From ae58ed5a74d9fb902bc5f746086cf0400009abcf Mon Sep 17 00:00:00 2001
From: Tim Abbott <tabbott@zulip.com>
Date: Mon, 14 Sep 2020 21:43:56 -0700
Subject: [PATCH] markdown: Tweak data-code-language testing and comments.

This should make it clearer the precise decisions we've made about the
intended semantics of this feature.
---
 zerver/lib/markdown/fenced_code.py            | 33 ++++++++++++-------
 .../tests/fixtures/markdown_test_cases.json   |  7 ++++
 2 files changed, 28 insertions(+), 12 deletions(-)

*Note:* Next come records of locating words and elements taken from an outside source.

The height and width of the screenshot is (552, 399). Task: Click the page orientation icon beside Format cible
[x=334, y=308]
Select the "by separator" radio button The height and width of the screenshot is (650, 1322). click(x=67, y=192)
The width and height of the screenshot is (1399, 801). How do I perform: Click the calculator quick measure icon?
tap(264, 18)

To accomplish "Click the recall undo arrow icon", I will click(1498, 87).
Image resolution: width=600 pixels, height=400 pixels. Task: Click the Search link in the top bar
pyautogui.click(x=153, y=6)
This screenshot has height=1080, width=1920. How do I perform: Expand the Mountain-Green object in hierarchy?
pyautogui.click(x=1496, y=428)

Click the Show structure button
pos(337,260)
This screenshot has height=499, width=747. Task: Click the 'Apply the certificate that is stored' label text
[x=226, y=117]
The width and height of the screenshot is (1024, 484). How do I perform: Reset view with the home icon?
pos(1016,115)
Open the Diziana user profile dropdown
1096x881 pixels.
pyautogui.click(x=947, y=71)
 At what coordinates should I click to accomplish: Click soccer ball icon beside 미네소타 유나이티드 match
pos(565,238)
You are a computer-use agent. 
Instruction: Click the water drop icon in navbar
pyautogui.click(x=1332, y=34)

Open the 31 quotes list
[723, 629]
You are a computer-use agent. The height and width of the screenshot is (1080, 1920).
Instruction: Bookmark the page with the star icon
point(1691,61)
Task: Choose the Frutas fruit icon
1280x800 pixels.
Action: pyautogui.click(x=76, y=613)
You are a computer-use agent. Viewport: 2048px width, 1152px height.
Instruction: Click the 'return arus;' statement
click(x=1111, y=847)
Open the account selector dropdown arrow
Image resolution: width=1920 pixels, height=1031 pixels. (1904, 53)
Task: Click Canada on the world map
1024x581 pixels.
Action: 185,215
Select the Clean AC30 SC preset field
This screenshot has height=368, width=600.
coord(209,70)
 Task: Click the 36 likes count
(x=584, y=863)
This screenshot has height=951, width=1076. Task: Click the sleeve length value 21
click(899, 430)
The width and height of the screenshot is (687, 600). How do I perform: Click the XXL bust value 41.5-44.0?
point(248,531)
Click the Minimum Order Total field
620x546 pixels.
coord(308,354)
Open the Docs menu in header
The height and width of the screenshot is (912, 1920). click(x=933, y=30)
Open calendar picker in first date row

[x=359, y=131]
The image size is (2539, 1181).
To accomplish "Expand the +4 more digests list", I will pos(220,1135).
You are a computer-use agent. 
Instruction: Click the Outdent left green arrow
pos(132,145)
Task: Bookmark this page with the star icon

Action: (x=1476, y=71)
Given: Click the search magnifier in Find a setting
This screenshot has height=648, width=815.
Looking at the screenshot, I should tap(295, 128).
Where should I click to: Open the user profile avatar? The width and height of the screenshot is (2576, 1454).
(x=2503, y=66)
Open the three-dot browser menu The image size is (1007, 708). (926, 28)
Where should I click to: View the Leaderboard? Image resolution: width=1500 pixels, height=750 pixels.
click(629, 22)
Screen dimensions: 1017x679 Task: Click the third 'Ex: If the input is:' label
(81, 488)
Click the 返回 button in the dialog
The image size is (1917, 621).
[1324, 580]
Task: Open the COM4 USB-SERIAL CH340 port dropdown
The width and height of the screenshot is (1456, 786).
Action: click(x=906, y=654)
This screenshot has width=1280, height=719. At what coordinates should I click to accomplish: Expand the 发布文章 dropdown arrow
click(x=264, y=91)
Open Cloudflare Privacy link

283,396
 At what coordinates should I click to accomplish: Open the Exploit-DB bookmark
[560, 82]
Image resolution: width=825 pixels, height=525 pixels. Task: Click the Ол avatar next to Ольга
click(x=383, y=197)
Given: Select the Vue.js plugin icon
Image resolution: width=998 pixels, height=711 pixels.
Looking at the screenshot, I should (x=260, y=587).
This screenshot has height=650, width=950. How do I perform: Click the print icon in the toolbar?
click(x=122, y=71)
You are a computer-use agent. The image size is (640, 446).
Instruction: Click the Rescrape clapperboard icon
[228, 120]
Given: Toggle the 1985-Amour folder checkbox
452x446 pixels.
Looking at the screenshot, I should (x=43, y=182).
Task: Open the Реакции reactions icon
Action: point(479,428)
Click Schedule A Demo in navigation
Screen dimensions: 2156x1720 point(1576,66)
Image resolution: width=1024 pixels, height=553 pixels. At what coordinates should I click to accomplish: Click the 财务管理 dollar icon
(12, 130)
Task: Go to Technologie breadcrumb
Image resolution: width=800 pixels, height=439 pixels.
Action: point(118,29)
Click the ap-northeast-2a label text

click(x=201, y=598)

diff --git a/zerver/lib/markdown/fenced_code.py b/zerver/lib/markdown/fenced_code.py
index 6e3f3cfb8c..56093b5f95 100644
--- a/zerver/lib/markdown/fenced_code.py
+++ b/zerver/lib/markdown/fenced_code.py
@@ -395,23 +395,32 @@ class FencedBlockPreprocessor(markdown.preprocessors.Preprocessor):
         else:
             code = CODE_WRAP.format(langclass, self._escape(text))
 
-        # In order to display a "view-in-playground" option in the frontend,
-        # we need to know the language used in the codeblock. We tweak the HTML
-        # CodeHilite generates to add this language as a data-attribute.
+        # To support our "view in playground" feature, the frontend
+        # needs to know what Pygments language was used for
+        # highlighting this code block.  We record this in a data
+        # attribute attached to the outer `pre` element.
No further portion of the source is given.